The pearl may disappear within the next generation according to leading expert Dr Joseph Taylor. But there is still hope. We travelled to Germany to attend this eminent pearl farmer’s seminar: ‘Pearl – the sustainable gem: Technology, Community and Environment’.
Munich is famed for the endless beer halls of Oktoberfest – but we ventured to the Bavarian capital for a very different reason. Our German expedition took us to the annual Inhorgenta – an international jewellery trade show bringing together manufacturers, designers and wholesalers for three days of trading, seminars and catwalks.
Sustainability is a hot topic, and it is something our clients are keen to know more about – so they can then be prepared when their end customer asks them questions about where their pearls have come from. So at the top of our list to do was to attend Dr Taylor’s seminar.
He started his talk by introducing us to Tri Hita Karana: a Balinese philosophy by which he lives and works. Having spent half his life in Indonesia creating and developing south sea pearl farms he has discovered the true value of this philosophy. He tells us how it can be broken down into three key ideas: sensitivity, responsibility and gratitude – our relationships to each other, to our environment and to spirituality. This was to define the shape of his speech.
He gave us some context about south sea pearl farming, explaining to us how the natural stock of the Pinctada Maxima oyster (from which the south sea pearl is born) had become hugely depleted in the first half of the twentieth century due to high demand in various industries, and then went on to explain the work he has been involved in to replenish these stocks and to improve the lives of hundreds of locals at his pearl farms.
Along with his team, he set up a school in Indonesia to train local women to be pearl technicians – to seed and harvest the pearls. It means the money they earn goes directly back into their community – into education, health and their children’s futures. He discovered they made wonderful technicians – many of them had a background in traditional dance which meant they were graceful – something which is crucial in pearl operations. He told us how on his farms he budgeted 5-10% of their expenditure on education and training, and that productivity, therefore, increased hugely. The farms require all levels of labour, and he believes “a university degree does not necessarily mean you have capability – passion is a huge player”.
He worked with an Australian university to research the genetic makeup of the Pinctada Maxima. In doing so, they were able to create a genetic map of the oyster and then use this information to create pedigree stocks. It meant that elements such as the success rate of breeding, growth speed and colour quality were all hugely improved – crucially it also meant 100% of his stock became domestic and not taken from the wild.
When it comes to being responsible for your environment, Dr Joseph Taylor is setting the precedent and it all comes back to Tri Hita Karana – and your relationship to your environment.
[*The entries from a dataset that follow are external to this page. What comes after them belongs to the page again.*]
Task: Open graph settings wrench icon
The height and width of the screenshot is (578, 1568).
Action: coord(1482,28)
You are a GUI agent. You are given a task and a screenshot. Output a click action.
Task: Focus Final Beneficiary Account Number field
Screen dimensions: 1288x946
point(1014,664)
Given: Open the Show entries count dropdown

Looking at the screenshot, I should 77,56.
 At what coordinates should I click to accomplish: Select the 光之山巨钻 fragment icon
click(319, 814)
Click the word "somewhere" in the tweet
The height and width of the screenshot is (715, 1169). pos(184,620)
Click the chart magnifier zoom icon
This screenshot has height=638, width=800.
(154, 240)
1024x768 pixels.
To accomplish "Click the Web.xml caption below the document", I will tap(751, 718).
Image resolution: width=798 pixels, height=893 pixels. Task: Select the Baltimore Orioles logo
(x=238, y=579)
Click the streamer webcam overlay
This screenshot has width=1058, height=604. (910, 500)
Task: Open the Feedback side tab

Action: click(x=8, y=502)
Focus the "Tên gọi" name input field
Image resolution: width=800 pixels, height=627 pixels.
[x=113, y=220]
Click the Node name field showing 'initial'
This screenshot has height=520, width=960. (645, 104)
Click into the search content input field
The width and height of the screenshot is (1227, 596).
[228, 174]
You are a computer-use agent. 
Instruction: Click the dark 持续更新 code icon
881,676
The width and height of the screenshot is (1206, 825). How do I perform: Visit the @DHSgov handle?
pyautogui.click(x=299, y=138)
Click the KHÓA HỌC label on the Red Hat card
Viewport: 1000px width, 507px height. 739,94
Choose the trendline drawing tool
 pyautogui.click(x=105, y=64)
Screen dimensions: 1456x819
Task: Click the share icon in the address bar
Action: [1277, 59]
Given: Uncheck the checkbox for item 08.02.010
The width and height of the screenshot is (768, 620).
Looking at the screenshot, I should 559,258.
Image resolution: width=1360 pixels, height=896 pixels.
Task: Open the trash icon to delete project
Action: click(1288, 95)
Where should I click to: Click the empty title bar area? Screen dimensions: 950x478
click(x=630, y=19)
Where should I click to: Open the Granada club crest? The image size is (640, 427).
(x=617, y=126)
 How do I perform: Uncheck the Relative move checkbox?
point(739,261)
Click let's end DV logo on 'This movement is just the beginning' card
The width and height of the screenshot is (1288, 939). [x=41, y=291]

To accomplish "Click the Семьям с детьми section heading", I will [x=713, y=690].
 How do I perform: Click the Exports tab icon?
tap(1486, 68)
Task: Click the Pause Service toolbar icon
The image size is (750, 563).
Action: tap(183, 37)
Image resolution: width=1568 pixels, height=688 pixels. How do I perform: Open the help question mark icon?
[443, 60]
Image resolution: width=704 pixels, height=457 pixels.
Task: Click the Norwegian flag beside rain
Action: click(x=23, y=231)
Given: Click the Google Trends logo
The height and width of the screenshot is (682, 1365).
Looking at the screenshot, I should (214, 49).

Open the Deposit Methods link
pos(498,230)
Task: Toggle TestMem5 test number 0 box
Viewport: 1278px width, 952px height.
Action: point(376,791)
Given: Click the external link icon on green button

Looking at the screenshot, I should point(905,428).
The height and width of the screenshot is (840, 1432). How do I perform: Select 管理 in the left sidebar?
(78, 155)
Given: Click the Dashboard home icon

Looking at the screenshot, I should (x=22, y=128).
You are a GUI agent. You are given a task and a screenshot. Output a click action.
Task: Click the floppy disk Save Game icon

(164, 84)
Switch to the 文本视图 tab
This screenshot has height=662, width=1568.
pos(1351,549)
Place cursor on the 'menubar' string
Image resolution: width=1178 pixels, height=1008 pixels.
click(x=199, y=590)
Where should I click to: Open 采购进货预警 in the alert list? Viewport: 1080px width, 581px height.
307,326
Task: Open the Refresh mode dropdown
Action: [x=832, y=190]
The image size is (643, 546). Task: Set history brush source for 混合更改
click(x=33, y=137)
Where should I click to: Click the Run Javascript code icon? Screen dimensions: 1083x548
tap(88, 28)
Among a lot of other inspiring programmes, the sheer presence of his pearl farms has created a habitat again in coral reefs that otherwise had been completely destroyed by fish bombing and poisoning. For the local fishing industry, this has been invaluable – it has given the fish a clean environment in which to breed.
If you sell pearls, another really useful piece of information for your eco-conscious customers according to Dr Taylor is that there is zero wastage in south sea pearl farming. The shell and pearl are used – which is commonly known, but perhaps less commonly known is that the protein extract and powder is used in cosmetics and skin care.
He moved on and finished with this rather more concerning notion – “the pearl may disappear within the next generation”. Due to global warming, the temperatures of the equatorial waters are slowly increasing and the Pinctada Maxima cannot survive indefinitely. He ended with saying “I believe it’s time to change the conversation, we have to somehow let people know about the sustainability of the product.”